Heather Lyne became the first female crew chief to secure a national touring late model championship in 2022. Paul Arch / World of Outlaws Late Model Series.

Breaking Through

Lyne entered a male-dominated job in a field that is also male-dominated – and where there were few examples of women creating these places for themselves. In this way, Lyne became a blueprint for other women as they strive to find a place for themselves in racing and in STEM (Science, Technology, Engineering and Math) overall. She has her mother to thank for providing a strong role model, her father for sharing her passion, Erb for taking a chance on an unknow entity and most importantly herself.

“I was raised to believe that I can do anything, I want to do, as long as I put my heart and soul into it.” Lyne replied when asked about role models in the sport growing up. “My parents did not raise me to have that limitation. But from a racing role model perspective, I went in there completely green and just introduced myself to Dennis, the fact that he was brave enough to take that risk and bring a girl to the racetrack. Someone he didn’t know at all speaks volumes for him.”

Lyne and Erb have learned how to survive and succeed with each other on the road. They do this by leveraging decades of combined experience and an ability to adapt to the everchanging landscape of dirt late models. Next year the World of Outlaws visits nearly a dozen new tracks and Lyne sees it as an opportunity for continued success.

“I just want to do it again,” Lyne says going into next season, “I’m looking forward to the competition, I always do. I wouldn’t do it if I wasn’t competitively driven.
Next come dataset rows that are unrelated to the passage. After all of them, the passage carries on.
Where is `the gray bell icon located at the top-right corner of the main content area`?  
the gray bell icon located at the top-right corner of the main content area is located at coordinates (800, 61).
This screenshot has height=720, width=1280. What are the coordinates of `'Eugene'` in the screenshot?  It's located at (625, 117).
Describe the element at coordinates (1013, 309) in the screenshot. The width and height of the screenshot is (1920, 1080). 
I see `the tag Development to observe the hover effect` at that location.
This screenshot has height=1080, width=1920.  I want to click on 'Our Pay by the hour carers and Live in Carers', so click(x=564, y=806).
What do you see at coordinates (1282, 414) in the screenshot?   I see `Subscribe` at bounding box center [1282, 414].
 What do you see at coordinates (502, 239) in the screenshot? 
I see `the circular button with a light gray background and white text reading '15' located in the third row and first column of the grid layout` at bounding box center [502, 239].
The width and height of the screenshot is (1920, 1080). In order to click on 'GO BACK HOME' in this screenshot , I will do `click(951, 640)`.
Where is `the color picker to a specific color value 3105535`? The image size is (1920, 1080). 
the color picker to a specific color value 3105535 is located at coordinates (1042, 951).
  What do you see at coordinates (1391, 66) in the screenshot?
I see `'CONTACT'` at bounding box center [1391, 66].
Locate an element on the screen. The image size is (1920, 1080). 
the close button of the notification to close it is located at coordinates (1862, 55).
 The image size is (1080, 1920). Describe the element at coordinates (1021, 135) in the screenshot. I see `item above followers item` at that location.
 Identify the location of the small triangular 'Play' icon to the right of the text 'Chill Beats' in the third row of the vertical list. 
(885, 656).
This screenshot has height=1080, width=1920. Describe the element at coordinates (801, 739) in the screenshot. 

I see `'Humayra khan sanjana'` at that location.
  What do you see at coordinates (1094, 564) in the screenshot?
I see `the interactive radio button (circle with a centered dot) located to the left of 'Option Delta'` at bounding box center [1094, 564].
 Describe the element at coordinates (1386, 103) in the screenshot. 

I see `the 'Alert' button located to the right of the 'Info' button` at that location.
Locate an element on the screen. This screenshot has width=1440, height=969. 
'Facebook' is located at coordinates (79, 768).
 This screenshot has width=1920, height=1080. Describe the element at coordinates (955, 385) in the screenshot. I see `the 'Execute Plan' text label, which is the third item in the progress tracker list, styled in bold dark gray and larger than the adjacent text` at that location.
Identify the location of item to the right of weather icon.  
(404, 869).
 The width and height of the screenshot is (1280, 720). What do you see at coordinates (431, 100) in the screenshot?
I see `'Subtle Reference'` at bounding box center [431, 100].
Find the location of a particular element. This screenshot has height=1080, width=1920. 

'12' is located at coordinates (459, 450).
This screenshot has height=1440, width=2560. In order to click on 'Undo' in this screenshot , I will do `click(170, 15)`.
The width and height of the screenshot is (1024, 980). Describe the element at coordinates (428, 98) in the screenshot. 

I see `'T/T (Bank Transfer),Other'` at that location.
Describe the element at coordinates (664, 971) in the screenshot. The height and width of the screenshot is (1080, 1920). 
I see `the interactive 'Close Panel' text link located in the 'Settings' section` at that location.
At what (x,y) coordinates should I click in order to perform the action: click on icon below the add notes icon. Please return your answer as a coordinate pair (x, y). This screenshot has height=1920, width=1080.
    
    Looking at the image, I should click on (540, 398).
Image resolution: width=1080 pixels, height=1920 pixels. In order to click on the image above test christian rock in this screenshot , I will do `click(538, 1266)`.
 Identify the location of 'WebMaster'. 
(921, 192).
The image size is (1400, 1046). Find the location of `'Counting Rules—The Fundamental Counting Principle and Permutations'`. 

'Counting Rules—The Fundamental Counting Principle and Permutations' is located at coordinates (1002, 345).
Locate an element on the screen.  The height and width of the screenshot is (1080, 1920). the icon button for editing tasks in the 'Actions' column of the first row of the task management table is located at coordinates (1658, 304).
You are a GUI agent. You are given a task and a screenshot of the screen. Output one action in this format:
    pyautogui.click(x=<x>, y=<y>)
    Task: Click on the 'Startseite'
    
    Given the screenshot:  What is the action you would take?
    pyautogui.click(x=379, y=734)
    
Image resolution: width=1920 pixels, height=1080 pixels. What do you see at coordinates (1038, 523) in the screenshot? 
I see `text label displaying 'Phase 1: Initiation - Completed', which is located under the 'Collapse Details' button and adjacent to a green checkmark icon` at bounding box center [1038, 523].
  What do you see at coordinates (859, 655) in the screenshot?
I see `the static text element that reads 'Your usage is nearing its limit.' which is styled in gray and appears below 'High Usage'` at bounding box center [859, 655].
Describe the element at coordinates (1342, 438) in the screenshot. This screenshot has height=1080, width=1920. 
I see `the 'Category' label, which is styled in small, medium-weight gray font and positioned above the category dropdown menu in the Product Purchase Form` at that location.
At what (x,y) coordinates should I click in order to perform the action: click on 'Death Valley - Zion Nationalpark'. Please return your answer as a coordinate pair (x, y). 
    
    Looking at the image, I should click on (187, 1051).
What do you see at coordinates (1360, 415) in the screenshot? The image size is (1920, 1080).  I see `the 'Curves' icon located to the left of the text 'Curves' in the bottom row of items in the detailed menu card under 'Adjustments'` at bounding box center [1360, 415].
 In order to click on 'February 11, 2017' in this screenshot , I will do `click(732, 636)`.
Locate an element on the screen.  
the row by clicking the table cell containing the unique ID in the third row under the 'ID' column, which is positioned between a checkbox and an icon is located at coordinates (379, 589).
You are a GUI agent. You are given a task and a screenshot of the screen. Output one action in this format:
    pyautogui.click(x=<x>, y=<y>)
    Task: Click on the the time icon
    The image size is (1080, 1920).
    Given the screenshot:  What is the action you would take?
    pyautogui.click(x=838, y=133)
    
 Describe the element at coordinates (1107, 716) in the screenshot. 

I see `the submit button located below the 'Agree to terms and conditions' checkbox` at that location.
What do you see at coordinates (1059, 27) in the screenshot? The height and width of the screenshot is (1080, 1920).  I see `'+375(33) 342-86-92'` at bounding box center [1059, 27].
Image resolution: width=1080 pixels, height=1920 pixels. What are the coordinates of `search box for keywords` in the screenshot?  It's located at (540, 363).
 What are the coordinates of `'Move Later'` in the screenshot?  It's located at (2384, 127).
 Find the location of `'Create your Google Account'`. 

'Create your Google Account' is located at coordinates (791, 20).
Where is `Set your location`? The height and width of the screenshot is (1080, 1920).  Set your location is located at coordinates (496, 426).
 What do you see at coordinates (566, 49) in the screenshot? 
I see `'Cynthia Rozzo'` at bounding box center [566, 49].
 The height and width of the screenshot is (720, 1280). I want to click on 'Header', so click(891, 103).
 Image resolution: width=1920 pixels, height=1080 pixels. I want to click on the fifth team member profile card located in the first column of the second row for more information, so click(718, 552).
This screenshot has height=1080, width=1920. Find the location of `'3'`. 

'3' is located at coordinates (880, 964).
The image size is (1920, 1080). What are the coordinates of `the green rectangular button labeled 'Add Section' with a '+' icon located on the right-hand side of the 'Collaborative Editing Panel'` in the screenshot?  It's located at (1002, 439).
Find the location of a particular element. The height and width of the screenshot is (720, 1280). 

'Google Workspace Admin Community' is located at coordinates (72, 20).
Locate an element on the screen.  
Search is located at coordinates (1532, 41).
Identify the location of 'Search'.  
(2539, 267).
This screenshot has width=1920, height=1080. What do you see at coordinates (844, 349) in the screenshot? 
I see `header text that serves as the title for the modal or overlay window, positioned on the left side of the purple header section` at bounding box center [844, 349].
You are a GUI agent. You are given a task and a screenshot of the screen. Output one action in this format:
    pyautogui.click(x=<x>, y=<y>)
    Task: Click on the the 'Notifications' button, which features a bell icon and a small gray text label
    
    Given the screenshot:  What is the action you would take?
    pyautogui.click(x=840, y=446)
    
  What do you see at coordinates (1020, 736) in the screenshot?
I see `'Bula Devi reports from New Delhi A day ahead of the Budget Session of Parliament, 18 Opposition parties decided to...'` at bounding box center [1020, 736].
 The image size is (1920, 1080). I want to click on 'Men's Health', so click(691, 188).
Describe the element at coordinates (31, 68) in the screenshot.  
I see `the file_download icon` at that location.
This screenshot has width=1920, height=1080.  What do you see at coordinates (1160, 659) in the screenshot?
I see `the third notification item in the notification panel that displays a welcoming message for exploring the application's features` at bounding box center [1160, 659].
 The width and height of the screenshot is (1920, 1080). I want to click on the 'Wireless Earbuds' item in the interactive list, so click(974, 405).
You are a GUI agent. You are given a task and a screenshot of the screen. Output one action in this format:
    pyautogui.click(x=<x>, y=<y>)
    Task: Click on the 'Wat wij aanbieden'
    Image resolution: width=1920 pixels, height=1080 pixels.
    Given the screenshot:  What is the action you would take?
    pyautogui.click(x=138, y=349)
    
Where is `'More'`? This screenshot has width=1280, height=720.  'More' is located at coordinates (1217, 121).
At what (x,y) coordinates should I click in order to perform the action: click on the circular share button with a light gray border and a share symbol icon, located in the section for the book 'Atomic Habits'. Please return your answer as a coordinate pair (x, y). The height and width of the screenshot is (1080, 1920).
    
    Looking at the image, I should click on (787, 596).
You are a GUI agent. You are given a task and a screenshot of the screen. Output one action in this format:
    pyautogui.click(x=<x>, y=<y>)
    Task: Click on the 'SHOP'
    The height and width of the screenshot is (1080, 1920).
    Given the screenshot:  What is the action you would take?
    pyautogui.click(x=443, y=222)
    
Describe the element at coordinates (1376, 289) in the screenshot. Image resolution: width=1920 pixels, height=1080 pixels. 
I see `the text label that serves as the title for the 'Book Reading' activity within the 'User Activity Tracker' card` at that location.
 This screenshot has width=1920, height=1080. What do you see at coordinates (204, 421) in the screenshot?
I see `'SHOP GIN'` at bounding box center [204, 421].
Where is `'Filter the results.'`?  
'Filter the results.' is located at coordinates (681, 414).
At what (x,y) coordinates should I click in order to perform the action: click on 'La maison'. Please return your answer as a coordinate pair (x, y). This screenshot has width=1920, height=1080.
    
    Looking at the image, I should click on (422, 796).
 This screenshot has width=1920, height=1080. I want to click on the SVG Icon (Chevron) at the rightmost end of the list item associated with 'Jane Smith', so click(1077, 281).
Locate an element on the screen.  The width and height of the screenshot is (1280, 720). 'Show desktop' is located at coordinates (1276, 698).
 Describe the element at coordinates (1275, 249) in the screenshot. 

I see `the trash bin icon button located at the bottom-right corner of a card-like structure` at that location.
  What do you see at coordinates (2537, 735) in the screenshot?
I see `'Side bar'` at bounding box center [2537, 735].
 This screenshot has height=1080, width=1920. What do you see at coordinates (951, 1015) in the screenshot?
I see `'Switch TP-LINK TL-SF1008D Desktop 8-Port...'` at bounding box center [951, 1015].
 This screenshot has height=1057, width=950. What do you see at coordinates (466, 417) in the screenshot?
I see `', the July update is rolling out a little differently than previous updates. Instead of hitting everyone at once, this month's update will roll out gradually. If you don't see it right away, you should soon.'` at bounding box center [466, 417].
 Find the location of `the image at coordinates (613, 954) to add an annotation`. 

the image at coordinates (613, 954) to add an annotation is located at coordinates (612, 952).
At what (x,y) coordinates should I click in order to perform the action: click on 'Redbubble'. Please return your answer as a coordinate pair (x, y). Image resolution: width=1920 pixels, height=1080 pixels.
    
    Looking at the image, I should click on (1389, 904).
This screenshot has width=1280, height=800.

“There are some new tracks on the schedule that I’m looking forward to trying for the first time that I haven’t been to myself,” Lyne said of the 2023 season, “Dennis seems to do well on those first timers. We won out at Marion center, we finished second at Bloomsburg. We have a good solid notebook of information to tackle them over the last three years with these rocket race cars that we’re running. It’s good to have that information and leverage it to try some new things.”